教科の授業の中でこそ、生徒どうしのかかわりあいをのばしていくことができます。
もちろん、それぞれの教科には教科の目標があり、学びあいや人間関係をつくることが目的になっているのではありません。
中学校では昔は、知識伝達講義型の授業が多く、授業者が一方的に説明し、生徒同士の関わり合いがほとんどない授業もありました。
しかし学びあいを重視するいまの授業では、教科の目標実現のための授業で、生徒たちはクラスメートとかかわりあうことになります。
このような授業を毎日、毎時間くりかえしていくことで、生徒たちは相手のよさを感じ、人とのかかわり方を学習することになります。
たとえば、社会の授業で江戸時代の田沼意次の改革を学習するとき、この年貢だけに頼る財政を商品流通から利益をあげる改革がどんな影響を与えたかを考えるとき、おのおのが史料を使い、いろいろな考え方をします。
ある生徒は今後の経済発展のきっかけになったと評価します。また、別の生徒は、わいろが起こり、百姓一揆につながり、幕藩体制が揺らぎだしたと考えます。
それらの意見をグループなどで、相手に伝え、自分の考えを深めていきます。
このような話し合い・学びあい活動のある授業で育った生徒たちの人間関係は、とても親密で、やわらかいものになります。
学級が始まったころのクラスの人間関係は、信頼関係にまで育っていないので、ぎくしゃくしています。
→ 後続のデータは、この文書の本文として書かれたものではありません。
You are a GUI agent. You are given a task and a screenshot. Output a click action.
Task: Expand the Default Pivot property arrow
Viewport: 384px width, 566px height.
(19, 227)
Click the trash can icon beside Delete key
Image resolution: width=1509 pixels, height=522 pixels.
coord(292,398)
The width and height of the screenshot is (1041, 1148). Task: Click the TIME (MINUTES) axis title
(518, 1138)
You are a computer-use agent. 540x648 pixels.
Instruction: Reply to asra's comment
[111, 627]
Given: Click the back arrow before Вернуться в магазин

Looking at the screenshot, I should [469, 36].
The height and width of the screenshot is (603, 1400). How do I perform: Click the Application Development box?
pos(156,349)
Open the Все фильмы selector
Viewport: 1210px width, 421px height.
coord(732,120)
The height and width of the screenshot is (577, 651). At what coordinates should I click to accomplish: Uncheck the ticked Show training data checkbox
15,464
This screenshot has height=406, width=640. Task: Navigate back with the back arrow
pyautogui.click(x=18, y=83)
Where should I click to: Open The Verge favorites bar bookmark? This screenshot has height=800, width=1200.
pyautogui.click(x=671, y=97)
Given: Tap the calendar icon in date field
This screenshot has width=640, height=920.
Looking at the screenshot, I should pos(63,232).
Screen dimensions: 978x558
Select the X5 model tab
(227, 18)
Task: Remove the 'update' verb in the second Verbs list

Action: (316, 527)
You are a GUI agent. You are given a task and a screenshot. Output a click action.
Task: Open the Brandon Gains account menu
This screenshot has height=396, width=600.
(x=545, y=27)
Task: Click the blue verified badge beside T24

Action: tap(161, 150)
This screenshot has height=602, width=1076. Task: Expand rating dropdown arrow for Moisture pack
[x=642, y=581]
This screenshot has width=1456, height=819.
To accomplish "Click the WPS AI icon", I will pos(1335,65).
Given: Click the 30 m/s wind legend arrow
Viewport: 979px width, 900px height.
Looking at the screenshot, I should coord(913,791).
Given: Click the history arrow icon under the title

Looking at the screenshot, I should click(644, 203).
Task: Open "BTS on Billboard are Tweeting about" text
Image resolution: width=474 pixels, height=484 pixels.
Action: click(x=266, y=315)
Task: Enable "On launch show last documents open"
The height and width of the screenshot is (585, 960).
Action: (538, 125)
友だちとうまくかかわれない生徒も多くいます。
でもそのうちに、かかわりあうことで学びが深まっていくことを徐々に知るようになります。
こうなると、生徒同士の仲間関係は、たんに自己主張するものから、相手の考えや意見も聞いてみようという、しっとりとした関係にかわっていくのです。
しっとりした関係とは、クラスメートの意見や考え・主張を否定せず、聴き合うので、安心感のある人間関係のことです。
体育祭や文化祭などの学校行事で仲間づくりをする面もありますが、一日の大半を占める教科授業の積み重ねで仲間関係は豊かになっていくのです。
その積み重ねとは、1時間1時間の小さな積み重ねから生まれてくるものです。でも、教師が意識して継続していくと、確実に厚くなってきます。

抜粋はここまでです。